O edifício, do arquiteto Augusto Machado, apresenta-se como “um valioso exemplar do ecletismo nacional, de expressão neorromântica simplificada e grande sobriedade decorativa, revelando uma exemplar relação entre forma e função, bem como algumas soluções construtivas relativamente originais e avançadas para o seu tempo”.

De acordo com a portaria, a classificação do edifício, incluindo o património móvel integrado, reflete os critérios relativos ao “carácter matricial do bem, ao génio do respetivo criador, ao seu interesse como testemunho notável de vivências ou factos históricos, ao seu valor estético, técnico e material intrínseco, à sua conceção arquitetónica e urbanística, à sua extensão e ao que nela se reflete do ponto de vista da memória coletiva e à sua importância de ponto de vista da investigação histórica ou científica”.

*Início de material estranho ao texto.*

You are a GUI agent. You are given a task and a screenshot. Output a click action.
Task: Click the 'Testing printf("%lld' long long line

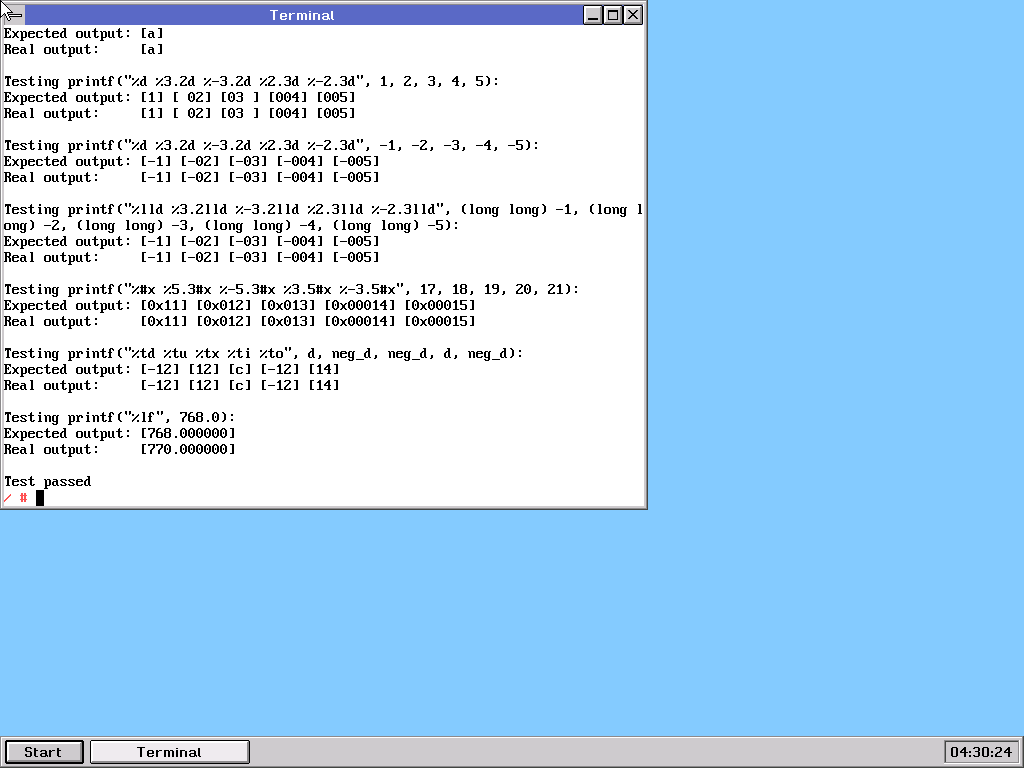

A Sociedade de Belas-Artes acolheu ao longo de vários anos muitas exposições emblemáticas, dando a conhecer “inúmeras obras hoje consideradas de referência da arte portuguesa”.

No imóvel, junto à Avenida da Liberdade e que conta com uma biblioteca especializada e arquivo histórico, foram instituídas aulas e ciclos de palestras, inaugurando-se no local o ensino do design em Portugal.